While they were eating, Jesus took bread, gave thanks and broke it, and gave it to his disciples, saying, “Take it; this is my body.” Mark 14:22 (NIV)
Looking back fondly on that night of the last dinner, what sensations do we get? Was it a sad occasion? Or was it a pinnacle of years of work? Was it an ending or was it a beginning? Inside of the wisdom and grace of God, was there more going on than we can imagine? Does our Savior use every moment to guide us Heaven-ward? Would it be just like our Shepherd to always lead, protect and care for us?
As Jesus celebrates the ceremonial sacrificing of the lamb of Passover, He draws the attention to Himself. How could anyone have imagined that the long celebrated and solemn ritual was just a small foreshadow of what was actually happening that night? Yet even in the face of all the mighty forces at work, Jesus continues to guide us forward into the light.
Our Savior takes the bread. He breaks it. He gives thanks to the Father for it. And He gives it. He says take it! This is my body! This is part of Me! Take it! Eat it! Take it inside of you! Put Me inside of You! Was He speaking of a familiar element of our diet? Was He speaking of our bread? Or was He speaking of His Bread? Was He speaking of Himself? Was He speaking of His Spirit? Was it the Spirit that flows directly from the Father? Was it a life-giving, a bonding and an endearing relationship? Does it enter deep within us? Does it go below the surface of our bodies and into our inner workings? Does it go right to the source which runs this machine of a body we wear? Does it become the vital substance which sustains us and gives us life? Does our strength to live come to us from this nourishment?
Today many churches celebrate this newer ceremony. The Jews had their ceremony of the Passover. They had their moment to stop and reflect on what God meant for them. They had a chance to let the significance of what God had done for them sink in. Jesus gives us this newer ceremony. Is it just a ritual? Is it just another moment to celebrate? Do we use it to enjoy ourselves and come together as a family? Or is there deeper significance which should penetrate our consciousness and our hearts?
When we celebrate a public national holiday what do we do? We cease to go about our typical daily routine of jobs and school. But do we dedicate ourselves that day to the reason that day was set aside? In our religion too, when we celebrate something there, is it something deep and meaningful? Does it last more than a few moments, minutes or hours? Is it something we routinely hold then return to our own pursuits of pleasure and living?

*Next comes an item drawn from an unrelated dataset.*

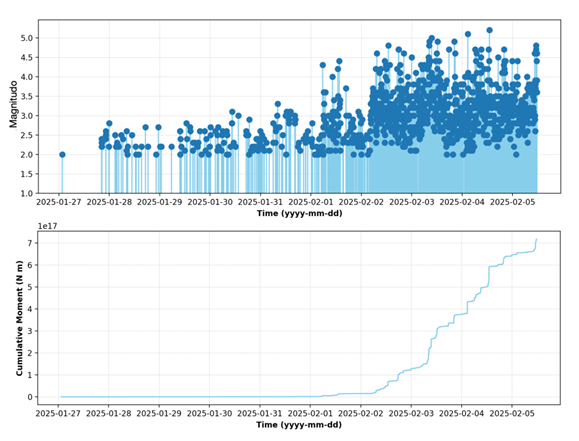Click the Cumulative Moment (N m) axis label

pos(20,318)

Jesus gives us His ceremony. He gives us His Bread. He gives us His blood. What do we do with it? Do we take it? Do we really take it? Do we ingest Him into ourselves? Do we take a very part of our Savior into our interiors? Do we take it with the intention of feeding our lives? Do we take Jesus to heart and soul? Is it Him which we need for nourishment? Are we doing it right now? Or are we running through the motions of a common ritual? Is Jesus entering us at THIS VERY MOMENT?

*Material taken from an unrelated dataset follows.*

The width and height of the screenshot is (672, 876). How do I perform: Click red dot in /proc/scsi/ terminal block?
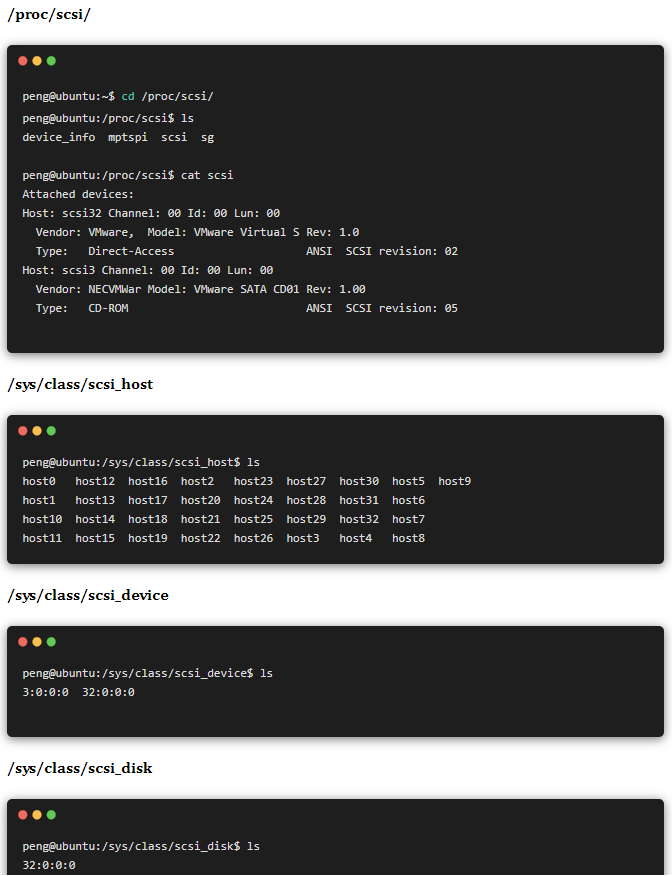pos(23,61)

Dear Jesus, thank You for giving Your life for us. Thank you for giving us the ceremony of the Bread and Wine. Please help us to celebrate this ceremony each day within our hearts. Nothing about it do we want to make external. We would take Your very nature, Your Spirit, and Your life within us. We would not leave this experience for special times or days. But let it be a constant and vital state of heart. We need You. We need You inside of us. Let us take that Bread for our very lives.